Average premiums for the ACA are likely to barely increase. There are locally massive rate decreases. CMS is taking a victory lap.
I think CMS is right on the proliferation of Section 1332 reinsurance waivers has contributed to lower premiums in seven states. The rest I think is far more questionable. I think that when we look at 2018 Medical Loss Ratios, we see that insurers massively overpriced. Insurers did not know what the rules would be in 2018 so they either ran like hell or raised rates.
We get two different pricing scenarios. Scenario 1 is the counterfactual scenario where 2018 was “correctly” priced so that most insurers would end up normally profitable with an MLR in the mid-80s. Scenario 2 is roughly what we are seeing in reality where insurers will be Scrooge McDucking it on the individual market in 2018 with MLRs in the 60s and 70s.
In Year 1 and 3 under both scenarios, the pricing is the same.
The difference is in Year 2. Under the counterfactual case (Scenario 1) there is a large price spike as CSR is built into premiums and medical trend matters. In the reality case (Scenario 2) we see a huge spike. Insurers built CSR into the premiums, medical trend matters, insurer drop out matters, fear of spiking morbidity due to messaging and potential mandate repeal and intense political leverage for state regulators to approve any rate level.
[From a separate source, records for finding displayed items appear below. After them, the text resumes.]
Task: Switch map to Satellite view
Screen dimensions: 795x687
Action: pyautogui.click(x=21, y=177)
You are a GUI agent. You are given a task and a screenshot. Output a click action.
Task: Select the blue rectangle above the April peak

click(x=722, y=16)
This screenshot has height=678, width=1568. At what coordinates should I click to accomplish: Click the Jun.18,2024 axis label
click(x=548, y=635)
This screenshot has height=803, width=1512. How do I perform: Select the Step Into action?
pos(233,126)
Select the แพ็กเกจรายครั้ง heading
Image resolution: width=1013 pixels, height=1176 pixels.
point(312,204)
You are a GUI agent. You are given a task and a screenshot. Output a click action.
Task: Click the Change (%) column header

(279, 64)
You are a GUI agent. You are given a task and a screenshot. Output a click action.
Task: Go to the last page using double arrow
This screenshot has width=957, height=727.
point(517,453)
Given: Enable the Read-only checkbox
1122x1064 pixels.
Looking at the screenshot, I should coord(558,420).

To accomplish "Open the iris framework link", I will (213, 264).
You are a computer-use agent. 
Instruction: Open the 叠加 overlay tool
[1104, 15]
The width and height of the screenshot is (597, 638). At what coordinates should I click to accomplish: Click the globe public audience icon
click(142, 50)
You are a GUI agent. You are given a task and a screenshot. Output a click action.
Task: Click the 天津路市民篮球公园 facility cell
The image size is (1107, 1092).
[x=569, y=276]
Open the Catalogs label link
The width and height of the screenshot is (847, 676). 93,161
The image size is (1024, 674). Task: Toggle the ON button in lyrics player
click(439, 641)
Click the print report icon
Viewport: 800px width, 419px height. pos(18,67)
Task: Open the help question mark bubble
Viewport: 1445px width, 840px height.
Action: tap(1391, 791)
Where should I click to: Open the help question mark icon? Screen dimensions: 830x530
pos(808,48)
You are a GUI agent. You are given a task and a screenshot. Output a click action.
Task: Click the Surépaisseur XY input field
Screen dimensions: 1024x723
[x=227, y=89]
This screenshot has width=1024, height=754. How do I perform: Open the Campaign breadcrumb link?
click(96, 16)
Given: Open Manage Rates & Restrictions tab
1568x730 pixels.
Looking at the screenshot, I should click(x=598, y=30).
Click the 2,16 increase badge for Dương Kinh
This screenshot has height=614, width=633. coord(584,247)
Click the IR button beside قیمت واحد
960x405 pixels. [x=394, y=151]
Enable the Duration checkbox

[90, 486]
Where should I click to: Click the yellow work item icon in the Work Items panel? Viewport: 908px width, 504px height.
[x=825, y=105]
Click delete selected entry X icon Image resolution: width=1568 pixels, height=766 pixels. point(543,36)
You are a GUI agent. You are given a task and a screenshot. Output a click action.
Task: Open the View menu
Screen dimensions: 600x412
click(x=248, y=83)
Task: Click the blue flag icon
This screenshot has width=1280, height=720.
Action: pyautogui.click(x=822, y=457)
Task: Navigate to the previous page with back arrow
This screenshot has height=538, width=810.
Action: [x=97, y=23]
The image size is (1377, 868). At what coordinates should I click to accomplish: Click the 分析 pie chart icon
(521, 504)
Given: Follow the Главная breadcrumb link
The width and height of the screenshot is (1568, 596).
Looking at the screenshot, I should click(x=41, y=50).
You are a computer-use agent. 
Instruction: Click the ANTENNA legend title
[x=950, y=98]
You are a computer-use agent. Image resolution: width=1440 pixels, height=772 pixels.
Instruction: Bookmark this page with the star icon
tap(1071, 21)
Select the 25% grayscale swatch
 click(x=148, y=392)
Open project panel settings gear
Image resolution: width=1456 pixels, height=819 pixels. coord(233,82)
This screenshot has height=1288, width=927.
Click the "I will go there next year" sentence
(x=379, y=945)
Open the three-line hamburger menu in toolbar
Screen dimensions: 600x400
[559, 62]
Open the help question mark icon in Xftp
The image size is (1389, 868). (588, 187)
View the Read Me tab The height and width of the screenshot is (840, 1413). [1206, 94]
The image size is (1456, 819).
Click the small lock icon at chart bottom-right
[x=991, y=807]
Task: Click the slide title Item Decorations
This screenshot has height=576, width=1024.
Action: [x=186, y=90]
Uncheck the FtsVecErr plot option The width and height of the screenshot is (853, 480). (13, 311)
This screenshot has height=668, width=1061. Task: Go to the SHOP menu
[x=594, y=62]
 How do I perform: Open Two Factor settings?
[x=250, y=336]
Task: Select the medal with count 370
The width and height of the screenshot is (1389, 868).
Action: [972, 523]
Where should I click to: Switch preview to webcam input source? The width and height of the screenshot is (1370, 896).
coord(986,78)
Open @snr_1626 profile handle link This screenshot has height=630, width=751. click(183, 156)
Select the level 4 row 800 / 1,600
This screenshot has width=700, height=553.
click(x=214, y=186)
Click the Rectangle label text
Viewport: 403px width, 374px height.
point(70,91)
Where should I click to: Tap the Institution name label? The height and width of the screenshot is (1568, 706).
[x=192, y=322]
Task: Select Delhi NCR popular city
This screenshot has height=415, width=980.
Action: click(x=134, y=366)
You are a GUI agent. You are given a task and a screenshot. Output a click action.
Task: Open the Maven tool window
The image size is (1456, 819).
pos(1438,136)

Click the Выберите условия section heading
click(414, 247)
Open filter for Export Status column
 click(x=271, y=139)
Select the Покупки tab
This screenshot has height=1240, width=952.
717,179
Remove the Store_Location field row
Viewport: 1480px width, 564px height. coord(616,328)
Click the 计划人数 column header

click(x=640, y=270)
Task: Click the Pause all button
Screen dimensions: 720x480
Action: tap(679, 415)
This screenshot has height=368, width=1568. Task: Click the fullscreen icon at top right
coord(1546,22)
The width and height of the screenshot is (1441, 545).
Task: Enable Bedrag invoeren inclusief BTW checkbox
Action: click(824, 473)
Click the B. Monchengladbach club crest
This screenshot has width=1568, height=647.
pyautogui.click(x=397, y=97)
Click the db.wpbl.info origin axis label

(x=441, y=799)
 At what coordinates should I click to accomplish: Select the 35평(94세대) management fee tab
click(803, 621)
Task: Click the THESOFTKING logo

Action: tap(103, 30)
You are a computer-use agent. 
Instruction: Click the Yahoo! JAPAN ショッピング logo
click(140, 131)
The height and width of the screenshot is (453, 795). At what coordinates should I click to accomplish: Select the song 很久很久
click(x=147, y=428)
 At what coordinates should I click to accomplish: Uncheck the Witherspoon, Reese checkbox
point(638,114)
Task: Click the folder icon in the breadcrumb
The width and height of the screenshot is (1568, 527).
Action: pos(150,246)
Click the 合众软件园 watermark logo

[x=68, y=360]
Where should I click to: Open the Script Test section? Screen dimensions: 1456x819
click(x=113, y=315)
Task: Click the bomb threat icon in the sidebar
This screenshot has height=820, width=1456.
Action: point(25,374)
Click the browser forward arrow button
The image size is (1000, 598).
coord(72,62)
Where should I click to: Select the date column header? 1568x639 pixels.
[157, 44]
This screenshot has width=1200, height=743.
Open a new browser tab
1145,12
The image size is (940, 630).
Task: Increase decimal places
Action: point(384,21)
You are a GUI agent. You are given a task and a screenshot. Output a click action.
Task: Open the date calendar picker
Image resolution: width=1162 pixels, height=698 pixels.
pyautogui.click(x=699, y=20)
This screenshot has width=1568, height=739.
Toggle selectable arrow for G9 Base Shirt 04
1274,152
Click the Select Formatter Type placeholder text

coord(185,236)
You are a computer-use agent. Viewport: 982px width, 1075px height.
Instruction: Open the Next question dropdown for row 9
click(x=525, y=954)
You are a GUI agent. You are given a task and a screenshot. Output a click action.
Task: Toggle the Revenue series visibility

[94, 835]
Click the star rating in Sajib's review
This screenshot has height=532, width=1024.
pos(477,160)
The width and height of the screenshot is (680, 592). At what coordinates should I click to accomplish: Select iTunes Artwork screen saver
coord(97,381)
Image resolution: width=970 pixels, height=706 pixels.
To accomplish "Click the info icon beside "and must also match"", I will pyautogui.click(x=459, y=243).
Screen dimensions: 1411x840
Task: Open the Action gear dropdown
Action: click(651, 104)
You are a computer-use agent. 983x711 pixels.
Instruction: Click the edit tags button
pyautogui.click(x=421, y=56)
Fear, rule set uncertainty, and empty markets created by fear and rule set uncertainty drives massive rate increases.
Moving to year 3, Scenario 1 has a premium increase from a realistically priced 2018. Medical trend hits again plus mandate repeal minus health insurance tax repeal minus reinsurance creates the current price point. Under Scenario 2, the insurers are trying to price the 2019 market so that they don’t have incredibly outsized profits leading to mega-MLR rebates. Under both scenarios the Year 3 price point is the same but the change from prior years is different.
Another Scott
Even with the rebates for over-pricing, aren’t there incentives in the system for the companies to follow the Scenario 2 line? Upper management presumably gets pay and bonuses based on “growing revenue” and “exceeding targets” and the like. If the only disincentive is that they have to cut some checks at the end of the year (to rebate excessive premiums), why won’t they follow Scenario 2 whenever they have the opportunity? “Bird in the hand” and all that, right?
Could the rebate checks be cut quarterly rather than annually? Would that help to force the insurance companies to be more realistic in their pricing?
Thanks.
Cheers,
Scott.
David Anderson
@Another Scott: This is a good question… and honestly I am very sympathetic to actuaries making a big mistake in 2018 and massively overpricing as they had no idea what the rule set would be which means they had no idea what the population and its morbidity would be.
As far as quarterly versus annual rebates — I am scared of that as one catastrophic event that does not get covered by reinsurance could blow out a small insurer’s claims expense for a year in which they paid out rebates for multiple quarters.